▸ **Work instruction**: In the entries below, find the line containing "Open the Utilities menu". Copy it and all lines after it, exactly, through the end.

▸ **Working data**:

· · · ·

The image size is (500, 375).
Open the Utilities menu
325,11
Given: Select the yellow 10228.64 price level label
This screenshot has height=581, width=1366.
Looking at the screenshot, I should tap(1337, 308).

· · · ·

▸ **Response to this task**:
Open the Utilities menu
325,11
Given: Select the yellow 10228.64 price level label
This screenshot has height=581, width=1366.
Looking at the screenshot, I should tap(1337, 308).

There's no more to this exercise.